The Philippines' 55 million voters are now susceptible to fraud and other risks after a massive data breach leaked the entire database of the Commission on Elections (Comelec), security firm Trend Micro has warned.
The defacement of the Comelec website by a hacker group called Anonymous Philippines happened at near midnight on March 27. In a message to the government, the group said they want the poll body to implement tighter security measures on the precinct count optical scan (PCOS) machines to be used in the May 9 polls.
"But what happens when the electoral process is mired with questions and controversies? Can the government still guarantee that the sovereignty of the people is upheld?" the hackers posted in the defaced Comelec website.
A report from online news site Rapplersaid a second hacker group called LulzSec Pilipinas posted within day an online link to the Comelec’s whole database. The following day, the group also reportedly updated the post to add three mirror links to an index of files that could be downloaded.
Trend Micro said the leak may turn out as the biggest government-related data breach in history, surpassing the Office of Personnel Management (OPM) hack in 2015 that leaked personally identifiable information (PII), including fingerprints and social security numbers (SSN) of 20 million US citizens.
While the Comelec has given assurances to the public the day after the hacks that the no sensitive information was compromised and the country's second automated polls will be secure, the securty firm believes otherwise.

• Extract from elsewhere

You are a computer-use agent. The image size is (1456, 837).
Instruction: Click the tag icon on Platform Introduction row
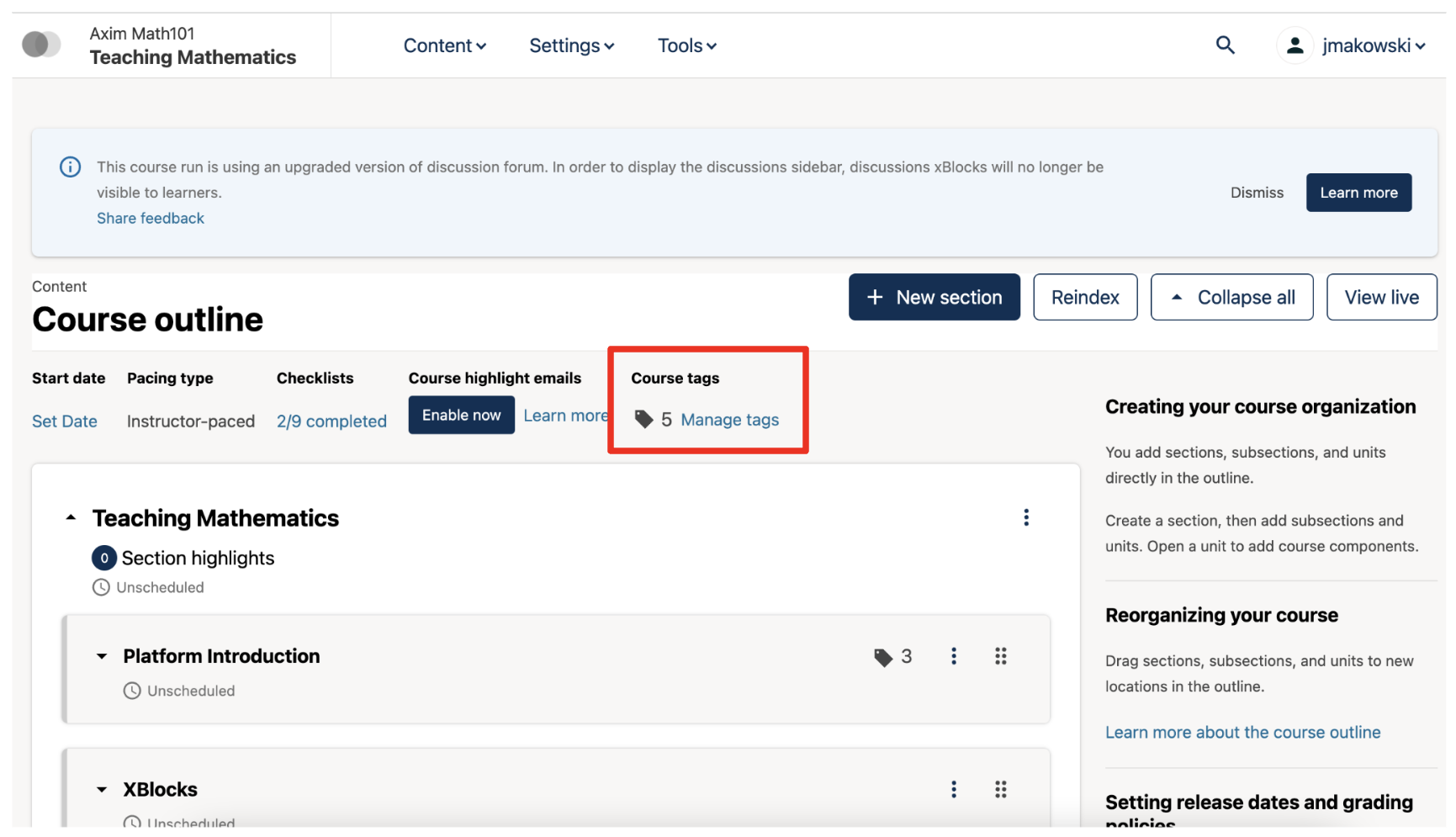tap(882, 656)
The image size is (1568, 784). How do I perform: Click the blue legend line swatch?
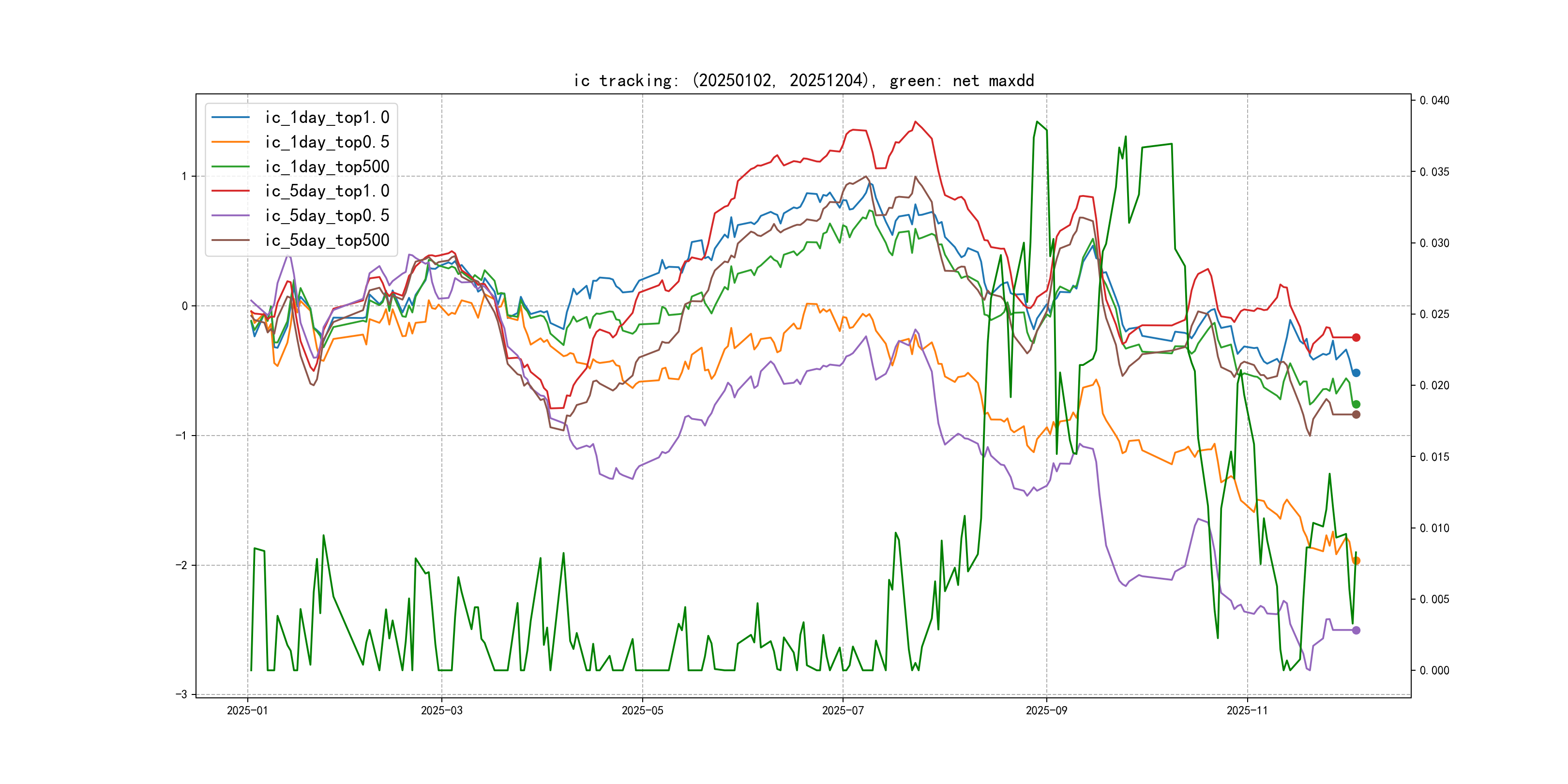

"Based on our investigation, the data dumps include 1.3 million records of overseas Filipino voters, which included passport numbers and expiry dates. What is alarming is that this crucial data is just in plain text and accessible to everyone," the security firm said in a blog post.
"Interestingly, we also found a whopping 15.8 million record of fingerprints and a list of people running for office since the 2010 elections,'" it added.
"Among the data leaked were files on all candidates running on the election with the filename VOTESOBTAINED. Based on the filename, it reflects the number of votes obtained by the candidate. Currently, all VOTESOBTAINED file are set to have NULL as figure."
Regardless whether the hacking could affect the elections, the security firm said there is still the issue of all voter information that was leaked.